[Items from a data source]

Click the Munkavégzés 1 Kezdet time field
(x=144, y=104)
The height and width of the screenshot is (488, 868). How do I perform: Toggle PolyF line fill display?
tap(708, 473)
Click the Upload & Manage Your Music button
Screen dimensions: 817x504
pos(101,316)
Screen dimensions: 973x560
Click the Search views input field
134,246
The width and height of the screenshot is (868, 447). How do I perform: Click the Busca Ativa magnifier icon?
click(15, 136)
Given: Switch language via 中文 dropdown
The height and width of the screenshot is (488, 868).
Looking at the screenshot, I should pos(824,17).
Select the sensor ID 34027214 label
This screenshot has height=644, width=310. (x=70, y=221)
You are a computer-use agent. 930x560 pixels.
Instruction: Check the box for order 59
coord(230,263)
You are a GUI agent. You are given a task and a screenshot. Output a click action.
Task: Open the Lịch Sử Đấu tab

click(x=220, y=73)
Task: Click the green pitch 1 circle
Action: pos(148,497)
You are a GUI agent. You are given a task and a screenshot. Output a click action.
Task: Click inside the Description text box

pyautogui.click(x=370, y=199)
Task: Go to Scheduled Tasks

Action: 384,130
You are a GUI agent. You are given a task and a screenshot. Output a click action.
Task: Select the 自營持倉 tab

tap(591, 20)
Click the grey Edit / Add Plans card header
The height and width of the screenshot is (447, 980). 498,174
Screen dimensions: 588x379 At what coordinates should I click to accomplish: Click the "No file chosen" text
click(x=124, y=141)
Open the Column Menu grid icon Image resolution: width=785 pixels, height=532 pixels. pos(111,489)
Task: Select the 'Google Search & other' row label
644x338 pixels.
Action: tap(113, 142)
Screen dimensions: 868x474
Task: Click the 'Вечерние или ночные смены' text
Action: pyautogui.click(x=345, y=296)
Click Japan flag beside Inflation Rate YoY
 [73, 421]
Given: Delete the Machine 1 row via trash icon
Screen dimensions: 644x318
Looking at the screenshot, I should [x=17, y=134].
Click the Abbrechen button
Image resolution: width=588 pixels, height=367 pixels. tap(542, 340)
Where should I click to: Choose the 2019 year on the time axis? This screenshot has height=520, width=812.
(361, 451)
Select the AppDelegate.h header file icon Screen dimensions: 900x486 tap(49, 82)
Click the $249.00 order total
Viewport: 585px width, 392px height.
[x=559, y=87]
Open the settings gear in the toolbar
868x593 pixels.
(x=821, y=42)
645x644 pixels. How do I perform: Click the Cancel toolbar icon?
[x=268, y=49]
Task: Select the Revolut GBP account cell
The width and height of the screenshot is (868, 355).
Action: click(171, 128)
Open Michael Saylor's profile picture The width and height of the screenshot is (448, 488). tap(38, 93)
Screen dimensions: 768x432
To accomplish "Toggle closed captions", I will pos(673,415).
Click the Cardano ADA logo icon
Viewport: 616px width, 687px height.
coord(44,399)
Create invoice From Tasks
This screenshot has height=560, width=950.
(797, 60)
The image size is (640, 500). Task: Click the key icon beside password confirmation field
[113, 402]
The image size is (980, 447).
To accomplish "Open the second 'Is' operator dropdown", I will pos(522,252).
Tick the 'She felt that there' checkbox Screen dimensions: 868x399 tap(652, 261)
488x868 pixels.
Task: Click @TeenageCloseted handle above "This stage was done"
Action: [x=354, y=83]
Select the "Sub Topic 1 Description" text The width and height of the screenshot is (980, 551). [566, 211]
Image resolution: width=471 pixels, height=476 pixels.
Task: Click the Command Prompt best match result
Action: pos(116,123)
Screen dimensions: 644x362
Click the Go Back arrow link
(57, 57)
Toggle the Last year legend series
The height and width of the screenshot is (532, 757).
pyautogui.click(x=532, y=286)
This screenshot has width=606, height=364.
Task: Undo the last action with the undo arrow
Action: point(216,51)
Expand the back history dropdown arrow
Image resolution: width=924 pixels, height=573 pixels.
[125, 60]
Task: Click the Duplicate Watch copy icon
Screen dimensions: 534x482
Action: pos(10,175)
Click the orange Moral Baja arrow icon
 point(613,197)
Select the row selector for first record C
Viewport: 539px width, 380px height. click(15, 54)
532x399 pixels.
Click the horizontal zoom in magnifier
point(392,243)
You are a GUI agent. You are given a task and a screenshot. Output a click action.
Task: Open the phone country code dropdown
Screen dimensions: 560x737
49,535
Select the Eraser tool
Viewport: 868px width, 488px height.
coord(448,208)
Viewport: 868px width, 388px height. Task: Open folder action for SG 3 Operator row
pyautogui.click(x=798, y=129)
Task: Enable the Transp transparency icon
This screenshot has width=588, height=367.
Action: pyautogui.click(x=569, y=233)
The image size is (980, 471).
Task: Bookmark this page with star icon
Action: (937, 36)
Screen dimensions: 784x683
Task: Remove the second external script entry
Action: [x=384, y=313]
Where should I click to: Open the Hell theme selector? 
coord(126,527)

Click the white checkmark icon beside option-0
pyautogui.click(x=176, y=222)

[Task] Recopy the entries above in their entirety, exactly.

[Solution below]
Click the Munkavégzés 1 Kezdet time field
(x=144, y=104)
The height and width of the screenshot is (488, 868). How do I perform: Toggle PolyF line fill display?
tap(708, 473)
Click the Upload & Manage Your Music button
Screen dimensions: 817x504
pos(101,316)
Screen dimensions: 973x560
Click the Search views input field
134,246
The width and height of the screenshot is (868, 447). How do I perform: Click the Busca Ativa magnifier icon?
click(15, 136)
Given: Switch language via 中文 dropdown
The height and width of the screenshot is (488, 868).
Looking at the screenshot, I should pos(824,17).
Select the sensor ID 34027214 label
This screenshot has height=644, width=310. (x=70, y=221)
You are a computer-use agent. 930x560 pixels.
Instruction: Check the box for order 59
coord(230,263)
You are a GUI agent. You are given a task and a screenshot. Output a click action.
Task: Open the Lịch Sử Đấu tab

click(x=220, y=73)
Task: Click the green pitch 1 circle
Action: pos(148,497)
You are a GUI agent. You are given a task and a screenshot. Output a click action.
Task: Click inside the Description text box

pyautogui.click(x=370, y=199)
Task: Go to Scheduled Tasks

Action: 384,130
You are a GUI agent. You are given a task and a screenshot. Output a click action.
Task: Select the 自營持倉 tab

tap(591, 20)
Click the grey Edit / Add Plans card header
The height and width of the screenshot is (447, 980). 498,174
Screen dimensions: 588x379 At what coordinates should I click to accomplish: Click the "No file chosen" text
click(x=124, y=141)
Open the Column Menu grid icon Image resolution: width=785 pixels, height=532 pixels. pos(111,489)
Task: Select the 'Google Search & other' row label
644x338 pixels.
Action: tap(113, 142)
Screen dimensions: 868x474
Task: Click the 'Вечерние или ночные смены' text
Action: pyautogui.click(x=345, y=296)
Click Japan flag beside Inflation Rate YoY
 [73, 421]
Given: Delete the Machine 1 row via trash icon
Screen dimensions: 644x318
Looking at the screenshot, I should [x=17, y=134].
Click the Abbrechen button
Image resolution: width=588 pixels, height=367 pixels. tap(542, 340)
Where should I click to: Choose the 2019 year on the time axis? This screenshot has height=520, width=812.
(361, 451)
Select the AppDelegate.h header file icon Screen dimensions: 900x486 tap(49, 82)
Click the $249.00 order total
Viewport: 585px width, 392px height.
[x=559, y=87]
Open the settings gear in the toolbar
868x593 pixels.
(x=821, y=42)
645x644 pixels. How do I perform: Click the Cancel toolbar icon?
[x=268, y=49]
Task: Select the Revolut GBP account cell
The width and height of the screenshot is (868, 355).
Action: click(171, 128)
Open Michael Saylor's profile picture The width and height of the screenshot is (448, 488). tap(38, 93)
Screen dimensions: 768x432
To accomplish "Toggle closed captions", I will pos(673,415).
Click the Cardano ADA logo icon
Viewport: 616px width, 687px height.
coord(44,399)
Create invoice From Tasks
This screenshot has height=560, width=950.
(797, 60)
The image size is (640, 500). Task: Click the key icon beside password confirmation field
[113, 402]
The image size is (980, 447).
To accomplish "Open the second 'Is' operator dropdown", I will pos(522,252).
Tick the 'She felt that there' checkbox Screen dimensions: 868x399 tap(652, 261)
488x868 pixels.
Task: Click @TeenageCloseted handle above "This stage was done"
Action: [x=354, y=83]
Select the "Sub Topic 1 Description" text The width and height of the screenshot is (980, 551). [566, 211]
Image resolution: width=471 pixels, height=476 pixels.
Task: Click the Command Prompt best match result
Action: pos(116,123)
Screen dimensions: 644x362
Click the Go Back arrow link
(57, 57)
Toggle the Last year legend series
The height and width of the screenshot is (532, 757).
pyautogui.click(x=532, y=286)
This screenshot has width=606, height=364.
Task: Undo the last action with the undo arrow
Action: point(216,51)
Expand the back history dropdown arrow
Image resolution: width=924 pixels, height=573 pixels.
[125, 60]
Task: Click the Duplicate Watch copy icon
Screen dimensions: 534x482
Action: pos(10,175)
Click the orange Moral Baja arrow icon
 point(613,197)
Select the row selector for first record C
Viewport: 539px width, 380px height. click(15, 54)
532x399 pixels.
Click the horizontal zoom in magnifier
point(392,243)
You are a GUI agent. You are given a task and a screenshot. Output a click action.
Task: Open the phone country code dropdown
Screen dimensions: 560x737
49,535
Select the Eraser tool
Viewport: 868px width, 488px height.
coord(448,208)
Viewport: 868px width, 388px height. Task: Open folder action for SG 3 Operator row
pyautogui.click(x=798, y=129)
Task: Enable the Transp transparency icon
This screenshot has width=588, height=367.
Action: pyautogui.click(x=569, y=233)
The image size is (980, 471).
Task: Bookmark this page with star icon
Action: (937, 36)
Screen dimensions: 784x683
Task: Remove the second external script entry
Action: [x=384, y=313]
Where should I click to: Open the Hell theme selector? 
coord(126,527)

Click the white checkmark icon beside option-0
pyautogui.click(x=176, y=222)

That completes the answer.